One day, you rebooted your server and suddenly found your cute GPUs had all disappeared. Then you executed
nvidia-smi to see what was going on, but you only got this error message.
NVIDIA-SMI has failed because it couldn't communicate with the NVIDIA driver. Make sure that the latest NVIDIA driver is installed and running.
I know what you're gonna say: Nvidia F*** You!
Actually, I encountered this problem many times. It is most likely caused by upgrading or downgrading the Linux kernel without properly generating kernel modules, which might be essential parts of GPU drivers.
Check System Status
nvidia module is supposed not to be loaded (Could check with
lsmod | grep nvidia). We could try to load the kernel manually.
sudo modprobe nvidia
You should get an error message like this.
modprobe: FATAL: Module nvidia not found in directory /lib/modules/5.15.0-84-generic
Meanwhile, check whether
/usr/lib/modules/5.15.0-84-generic/updates/dkms/nvidia.ko is missing.
If you don’t see the error message above and that kernel module file does exist, you might have other issues, such as hardware failure. At this time, try to read kernel logs through
dmesg and check the existence of GPUs through
lspci -vvv, which should give you some clues.
Reinstall DKMS and NVIDIA Drivers
DKMS, a utility that manages drivers, as well as NVIDIA Drivers, might be broken. We could fix them by removing them first and installing them back later.
sudo rm -r /var/lib/dkms/nvidia
Note: Installing the full CUDA Toolkits is the only way I recommend to install drivers.
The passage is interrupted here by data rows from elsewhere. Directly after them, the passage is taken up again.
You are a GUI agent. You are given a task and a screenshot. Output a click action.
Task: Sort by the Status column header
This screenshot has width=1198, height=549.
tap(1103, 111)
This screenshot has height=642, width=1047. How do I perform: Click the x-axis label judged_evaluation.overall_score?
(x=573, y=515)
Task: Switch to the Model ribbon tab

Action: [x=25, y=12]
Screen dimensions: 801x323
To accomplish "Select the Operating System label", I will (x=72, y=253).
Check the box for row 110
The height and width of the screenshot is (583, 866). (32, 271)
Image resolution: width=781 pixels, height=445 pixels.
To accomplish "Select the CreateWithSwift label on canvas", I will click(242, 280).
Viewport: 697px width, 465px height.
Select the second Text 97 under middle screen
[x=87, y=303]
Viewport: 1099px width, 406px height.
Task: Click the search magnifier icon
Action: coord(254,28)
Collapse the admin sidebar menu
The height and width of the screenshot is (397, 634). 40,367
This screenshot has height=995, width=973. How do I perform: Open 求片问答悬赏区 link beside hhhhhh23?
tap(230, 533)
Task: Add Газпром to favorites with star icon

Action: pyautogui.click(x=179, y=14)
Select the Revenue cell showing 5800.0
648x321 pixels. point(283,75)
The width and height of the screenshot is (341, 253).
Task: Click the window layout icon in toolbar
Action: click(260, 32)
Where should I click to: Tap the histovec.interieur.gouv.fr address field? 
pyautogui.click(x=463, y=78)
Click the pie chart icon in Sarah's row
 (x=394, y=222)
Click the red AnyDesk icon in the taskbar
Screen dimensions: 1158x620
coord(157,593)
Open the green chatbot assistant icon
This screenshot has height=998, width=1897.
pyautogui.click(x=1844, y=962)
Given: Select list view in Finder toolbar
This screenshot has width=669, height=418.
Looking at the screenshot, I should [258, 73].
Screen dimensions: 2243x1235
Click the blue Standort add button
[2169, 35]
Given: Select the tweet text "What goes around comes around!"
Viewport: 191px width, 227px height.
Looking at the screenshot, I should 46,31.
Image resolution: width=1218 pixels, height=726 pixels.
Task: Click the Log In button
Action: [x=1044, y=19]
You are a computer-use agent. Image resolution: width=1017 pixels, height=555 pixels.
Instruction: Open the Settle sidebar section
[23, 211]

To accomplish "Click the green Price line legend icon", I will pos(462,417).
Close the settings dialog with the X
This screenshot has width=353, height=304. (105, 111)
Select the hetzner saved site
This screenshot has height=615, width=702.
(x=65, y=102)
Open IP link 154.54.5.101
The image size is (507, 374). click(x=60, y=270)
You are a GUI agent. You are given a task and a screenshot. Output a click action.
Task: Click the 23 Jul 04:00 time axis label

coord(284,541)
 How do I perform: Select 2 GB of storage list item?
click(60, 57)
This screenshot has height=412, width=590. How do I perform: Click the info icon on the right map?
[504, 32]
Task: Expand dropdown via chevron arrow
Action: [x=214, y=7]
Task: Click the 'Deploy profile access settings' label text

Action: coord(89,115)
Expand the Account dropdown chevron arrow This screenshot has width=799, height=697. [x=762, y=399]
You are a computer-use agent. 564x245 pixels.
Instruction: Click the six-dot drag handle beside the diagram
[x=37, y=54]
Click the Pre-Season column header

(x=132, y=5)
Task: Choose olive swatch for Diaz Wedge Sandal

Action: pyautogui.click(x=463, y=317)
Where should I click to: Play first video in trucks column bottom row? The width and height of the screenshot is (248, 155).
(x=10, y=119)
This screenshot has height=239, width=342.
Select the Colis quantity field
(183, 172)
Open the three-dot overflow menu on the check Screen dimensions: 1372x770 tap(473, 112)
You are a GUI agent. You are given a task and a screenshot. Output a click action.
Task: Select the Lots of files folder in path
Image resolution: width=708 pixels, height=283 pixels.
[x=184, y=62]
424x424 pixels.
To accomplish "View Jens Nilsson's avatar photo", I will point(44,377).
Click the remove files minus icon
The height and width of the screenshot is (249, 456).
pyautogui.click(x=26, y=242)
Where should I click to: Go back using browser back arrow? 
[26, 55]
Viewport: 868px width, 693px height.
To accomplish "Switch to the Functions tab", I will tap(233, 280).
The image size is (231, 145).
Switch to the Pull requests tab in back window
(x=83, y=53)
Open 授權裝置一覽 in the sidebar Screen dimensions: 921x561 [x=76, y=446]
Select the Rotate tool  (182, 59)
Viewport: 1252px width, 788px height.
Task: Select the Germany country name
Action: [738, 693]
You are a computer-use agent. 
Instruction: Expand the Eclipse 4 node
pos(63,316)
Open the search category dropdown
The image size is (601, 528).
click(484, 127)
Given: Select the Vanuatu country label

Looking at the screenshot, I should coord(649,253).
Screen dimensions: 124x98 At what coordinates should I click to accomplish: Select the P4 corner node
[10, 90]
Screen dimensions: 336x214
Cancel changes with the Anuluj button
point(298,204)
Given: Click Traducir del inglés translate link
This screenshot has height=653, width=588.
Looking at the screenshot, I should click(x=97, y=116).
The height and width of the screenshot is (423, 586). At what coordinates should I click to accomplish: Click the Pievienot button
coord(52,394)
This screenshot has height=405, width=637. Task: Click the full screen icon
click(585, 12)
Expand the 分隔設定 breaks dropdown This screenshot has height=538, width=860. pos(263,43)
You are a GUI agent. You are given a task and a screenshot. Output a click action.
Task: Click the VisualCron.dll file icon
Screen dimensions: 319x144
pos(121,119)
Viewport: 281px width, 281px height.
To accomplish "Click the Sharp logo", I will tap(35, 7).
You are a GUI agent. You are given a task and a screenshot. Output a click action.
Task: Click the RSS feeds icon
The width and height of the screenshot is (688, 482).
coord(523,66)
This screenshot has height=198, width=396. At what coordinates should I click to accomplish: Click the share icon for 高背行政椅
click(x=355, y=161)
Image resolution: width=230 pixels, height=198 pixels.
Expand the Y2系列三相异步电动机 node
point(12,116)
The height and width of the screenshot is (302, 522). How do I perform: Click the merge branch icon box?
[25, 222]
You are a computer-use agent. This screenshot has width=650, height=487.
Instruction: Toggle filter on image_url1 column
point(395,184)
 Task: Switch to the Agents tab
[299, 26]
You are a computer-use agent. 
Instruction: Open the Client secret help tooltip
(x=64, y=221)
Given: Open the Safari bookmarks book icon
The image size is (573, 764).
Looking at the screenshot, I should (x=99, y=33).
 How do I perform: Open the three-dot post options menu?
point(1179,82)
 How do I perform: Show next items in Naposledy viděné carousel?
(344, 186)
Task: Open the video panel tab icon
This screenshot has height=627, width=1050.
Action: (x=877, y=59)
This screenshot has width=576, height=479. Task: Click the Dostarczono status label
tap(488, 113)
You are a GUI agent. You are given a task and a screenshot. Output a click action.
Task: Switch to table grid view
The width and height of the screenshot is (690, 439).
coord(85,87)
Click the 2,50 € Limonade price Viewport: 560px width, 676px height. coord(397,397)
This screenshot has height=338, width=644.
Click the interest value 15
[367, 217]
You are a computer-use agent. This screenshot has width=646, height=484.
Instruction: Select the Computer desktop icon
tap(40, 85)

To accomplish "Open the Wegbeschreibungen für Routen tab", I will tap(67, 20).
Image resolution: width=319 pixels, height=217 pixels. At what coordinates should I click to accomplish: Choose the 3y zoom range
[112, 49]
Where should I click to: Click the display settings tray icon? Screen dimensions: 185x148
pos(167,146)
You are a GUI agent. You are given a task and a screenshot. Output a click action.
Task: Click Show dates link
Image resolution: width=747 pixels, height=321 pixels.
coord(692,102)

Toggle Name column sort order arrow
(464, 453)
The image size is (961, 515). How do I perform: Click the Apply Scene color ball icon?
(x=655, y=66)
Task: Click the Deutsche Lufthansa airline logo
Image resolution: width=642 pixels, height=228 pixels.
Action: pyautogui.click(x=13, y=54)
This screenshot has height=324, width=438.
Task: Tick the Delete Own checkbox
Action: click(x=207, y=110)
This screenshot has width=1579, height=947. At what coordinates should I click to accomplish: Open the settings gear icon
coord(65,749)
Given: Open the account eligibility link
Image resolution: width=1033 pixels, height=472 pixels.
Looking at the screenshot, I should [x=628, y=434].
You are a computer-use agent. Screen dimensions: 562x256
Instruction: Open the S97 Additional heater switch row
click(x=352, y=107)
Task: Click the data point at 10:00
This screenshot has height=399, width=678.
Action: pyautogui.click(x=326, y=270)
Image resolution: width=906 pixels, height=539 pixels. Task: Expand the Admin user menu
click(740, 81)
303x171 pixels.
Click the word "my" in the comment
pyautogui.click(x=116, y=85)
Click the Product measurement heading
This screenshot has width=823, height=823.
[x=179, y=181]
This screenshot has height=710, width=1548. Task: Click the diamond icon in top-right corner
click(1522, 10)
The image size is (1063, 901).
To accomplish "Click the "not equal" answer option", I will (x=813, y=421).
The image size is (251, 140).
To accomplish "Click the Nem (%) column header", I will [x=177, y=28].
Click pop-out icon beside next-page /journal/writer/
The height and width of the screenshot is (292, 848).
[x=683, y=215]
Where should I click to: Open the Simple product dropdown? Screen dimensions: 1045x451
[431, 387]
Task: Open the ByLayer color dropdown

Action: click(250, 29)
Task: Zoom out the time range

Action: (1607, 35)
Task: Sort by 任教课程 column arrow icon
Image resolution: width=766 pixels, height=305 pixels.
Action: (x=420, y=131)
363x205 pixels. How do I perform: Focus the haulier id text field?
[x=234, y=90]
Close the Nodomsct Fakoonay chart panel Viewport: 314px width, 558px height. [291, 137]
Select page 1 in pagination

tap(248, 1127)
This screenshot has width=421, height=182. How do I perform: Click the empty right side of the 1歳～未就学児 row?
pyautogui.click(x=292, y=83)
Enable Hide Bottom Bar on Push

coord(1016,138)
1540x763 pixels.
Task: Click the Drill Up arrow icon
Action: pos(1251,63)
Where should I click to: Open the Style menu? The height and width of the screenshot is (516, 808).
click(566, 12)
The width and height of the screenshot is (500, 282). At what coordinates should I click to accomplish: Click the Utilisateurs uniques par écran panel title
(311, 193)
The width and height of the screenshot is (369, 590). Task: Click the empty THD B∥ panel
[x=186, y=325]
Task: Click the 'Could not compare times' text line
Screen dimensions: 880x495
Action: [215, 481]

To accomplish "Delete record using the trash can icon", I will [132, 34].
Using the drivers provided by the Ubuntu official repo is NOT recommended.
(Optional) Reinstall NVIDIA Docker Runtime
The previous step will also remove NVIDIA Docker Runtime, which may lead to this error if you use Docker.
Error response from daemon: Cannot restart container ...: could not select device driver "" with capabilities: [[gpu]]
Thus, we need to install it back too.
sudo apt install -y nvidia-container-toolkit